══ MATERIAL FOR THIS EXERCISE
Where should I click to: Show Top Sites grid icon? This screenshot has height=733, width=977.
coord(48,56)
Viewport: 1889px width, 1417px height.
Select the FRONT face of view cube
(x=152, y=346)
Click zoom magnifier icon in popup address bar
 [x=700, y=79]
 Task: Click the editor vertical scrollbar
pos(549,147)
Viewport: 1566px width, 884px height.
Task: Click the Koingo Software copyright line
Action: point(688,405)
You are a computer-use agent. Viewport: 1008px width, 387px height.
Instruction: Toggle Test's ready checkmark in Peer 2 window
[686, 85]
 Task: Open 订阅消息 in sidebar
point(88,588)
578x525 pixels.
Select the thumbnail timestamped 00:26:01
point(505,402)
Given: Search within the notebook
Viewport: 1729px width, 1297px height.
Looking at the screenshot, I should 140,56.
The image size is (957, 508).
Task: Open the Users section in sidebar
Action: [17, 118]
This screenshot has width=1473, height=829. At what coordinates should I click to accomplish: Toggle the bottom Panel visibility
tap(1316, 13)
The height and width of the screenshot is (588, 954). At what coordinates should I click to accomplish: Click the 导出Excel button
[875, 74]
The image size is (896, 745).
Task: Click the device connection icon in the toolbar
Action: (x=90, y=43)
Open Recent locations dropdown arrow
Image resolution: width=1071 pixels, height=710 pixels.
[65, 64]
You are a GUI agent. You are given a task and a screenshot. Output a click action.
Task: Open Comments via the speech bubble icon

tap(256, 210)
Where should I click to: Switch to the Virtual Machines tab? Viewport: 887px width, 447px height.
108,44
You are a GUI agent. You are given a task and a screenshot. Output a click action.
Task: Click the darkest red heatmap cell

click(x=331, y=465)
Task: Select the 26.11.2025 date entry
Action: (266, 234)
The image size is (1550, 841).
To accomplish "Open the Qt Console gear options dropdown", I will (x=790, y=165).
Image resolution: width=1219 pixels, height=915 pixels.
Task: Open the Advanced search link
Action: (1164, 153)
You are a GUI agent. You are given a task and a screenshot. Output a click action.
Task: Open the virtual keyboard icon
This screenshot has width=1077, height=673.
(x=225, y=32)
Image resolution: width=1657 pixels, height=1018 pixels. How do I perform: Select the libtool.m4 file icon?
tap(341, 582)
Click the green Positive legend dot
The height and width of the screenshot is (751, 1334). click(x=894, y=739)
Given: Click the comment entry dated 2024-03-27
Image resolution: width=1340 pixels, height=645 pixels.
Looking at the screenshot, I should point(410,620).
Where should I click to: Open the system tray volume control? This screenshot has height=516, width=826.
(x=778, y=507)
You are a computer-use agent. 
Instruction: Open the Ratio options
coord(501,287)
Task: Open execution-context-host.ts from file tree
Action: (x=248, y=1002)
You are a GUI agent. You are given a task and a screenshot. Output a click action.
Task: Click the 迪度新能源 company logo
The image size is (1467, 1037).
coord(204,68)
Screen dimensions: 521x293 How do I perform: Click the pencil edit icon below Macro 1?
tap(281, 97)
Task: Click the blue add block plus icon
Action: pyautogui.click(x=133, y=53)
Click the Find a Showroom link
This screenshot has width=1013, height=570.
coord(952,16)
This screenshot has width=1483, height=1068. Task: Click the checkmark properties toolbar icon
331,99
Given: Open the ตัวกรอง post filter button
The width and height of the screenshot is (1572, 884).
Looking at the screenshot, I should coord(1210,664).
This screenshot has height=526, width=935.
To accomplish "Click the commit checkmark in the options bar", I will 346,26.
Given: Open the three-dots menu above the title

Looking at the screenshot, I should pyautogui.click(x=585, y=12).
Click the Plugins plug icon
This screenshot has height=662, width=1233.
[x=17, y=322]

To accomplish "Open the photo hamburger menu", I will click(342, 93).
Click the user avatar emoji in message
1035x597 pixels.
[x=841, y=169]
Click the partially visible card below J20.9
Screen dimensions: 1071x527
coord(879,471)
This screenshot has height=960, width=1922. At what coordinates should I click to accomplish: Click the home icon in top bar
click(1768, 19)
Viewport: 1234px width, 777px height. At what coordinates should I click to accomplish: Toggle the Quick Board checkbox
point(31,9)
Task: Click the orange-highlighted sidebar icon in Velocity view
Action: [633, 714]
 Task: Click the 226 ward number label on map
════
## WHAT YOU WILL DO:
What you need to do is retype all the entries exactly as written.

## RESULT OF THE TASK:
Where should I click to: Show Top Sites grid icon? This screenshot has height=733, width=977.
coord(48,56)
Viewport: 1889px width, 1417px height.
Select the FRONT face of view cube
(x=152, y=346)
Click zoom magnifier icon in popup address bar
 [x=700, y=79]
 Task: Click the editor vertical scrollbar
pos(549,147)
Viewport: 1566px width, 884px height.
Task: Click the Koingo Software copyright line
Action: point(688,405)
You are a computer-use agent. Viewport: 1008px width, 387px height.
Instruction: Toggle Test's ready checkmark in Peer 2 window
[686, 85]
 Task: Open 订阅消息 in sidebar
point(88,588)
578x525 pixels.
Select the thumbnail timestamped 00:26:01
point(505,402)
Given: Search within the notebook
Viewport: 1729px width, 1297px height.
Looking at the screenshot, I should 140,56.
The image size is (957, 508).
Task: Open the Users section in sidebar
Action: [17, 118]
This screenshot has width=1473, height=829. At what coordinates should I click to accomplish: Toggle the bottom Panel visibility
tap(1316, 13)
The height and width of the screenshot is (588, 954). At what coordinates should I click to accomplish: Click the 导出Excel button
[875, 74]
The image size is (896, 745).
Task: Click the device connection icon in the toolbar
Action: (x=90, y=43)
Open Recent locations dropdown arrow
Image resolution: width=1071 pixels, height=710 pixels.
[65, 64]
You are a GUI agent. You are given a task and a screenshot. Output a click action.
Task: Open Comments via the speech bubble icon

tap(256, 210)
Where should I click to: Switch to the Virtual Machines tab? Viewport: 887px width, 447px height.
108,44
You are a GUI agent. You are given a task and a screenshot. Output a click action.
Task: Click the darkest red heatmap cell

click(x=331, y=465)
Task: Select the 26.11.2025 date entry
Action: (266, 234)
The image size is (1550, 841).
To accomplish "Open the Qt Console gear options dropdown", I will (x=790, y=165).
Image resolution: width=1219 pixels, height=915 pixels.
Task: Open the Advanced search link
Action: (1164, 153)
You are a GUI agent. You are given a task and a screenshot. Output a click action.
Task: Open the virtual keyboard icon
This screenshot has width=1077, height=673.
(x=225, y=32)
Image resolution: width=1657 pixels, height=1018 pixels. How do I perform: Select the libtool.m4 file icon?
tap(341, 582)
Click the green Positive legend dot
The height and width of the screenshot is (751, 1334). click(x=894, y=739)
Given: Click the comment entry dated 2024-03-27
Image resolution: width=1340 pixels, height=645 pixels.
Looking at the screenshot, I should point(410,620).
Where should I click to: Open the system tray volume control? This screenshot has height=516, width=826.
(x=778, y=507)
You are a computer-use agent. 
Instruction: Open the Ratio options
coord(501,287)
Task: Open execution-context-host.ts from file tree
Action: (x=248, y=1002)
You are a GUI agent. You are given a task and a screenshot. Output a click action.
Task: Click the 迪度新能源 company logo
The image size is (1467, 1037).
coord(204,68)
Screen dimensions: 521x293 How do I perform: Click the pencil edit icon below Macro 1?
tap(281, 97)
Task: Click the blue add block plus icon
Action: pyautogui.click(x=133, y=53)
Click the Find a Showroom link
This screenshot has width=1013, height=570.
coord(952,16)
This screenshot has width=1483, height=1068. Task: Click the checkmark properties toolbar icon
331,99
Given: Open the ตัวกรอง post filter button
The width and height of the screenshot is (1572, 884).
Looking at the screenshot, I should coord(1210,664).
This screenshot has height=526, width=935.
To accomplish "Click the commit checkmark in the options bar", I will 346,26.
Given: Open the three-dots menu above the title

Looking at the screenshot, I should pyautogui.click(x=585, y=12).
Click the Plugins plug icon
This screenshot has height=662, width=1233.
[x=17, y=322]

To accomplish "Open the photo hamburger menu", I will click(342, 93).
Click the user avatar emoji in message
1035x597 pixels.
[x=841, y=169]
Click the partially visible card below J20.9
Screen dimensions: 1071x527
coord(879,471)
This screenshot has height=960, width=1922. At what coordinates should I click to accomplish: Click the home icon in top bar
click(1768, 19)
Viewport: 1234px width, 777px height. At what coordinates should I click to accomplish: Toggle the Quick Board checkbox
point(31,9)
Task: Click the orange-highlighted sidebar icon in Velocity view
Action: [633, 714]
 Task: Click the 226 ward number label on map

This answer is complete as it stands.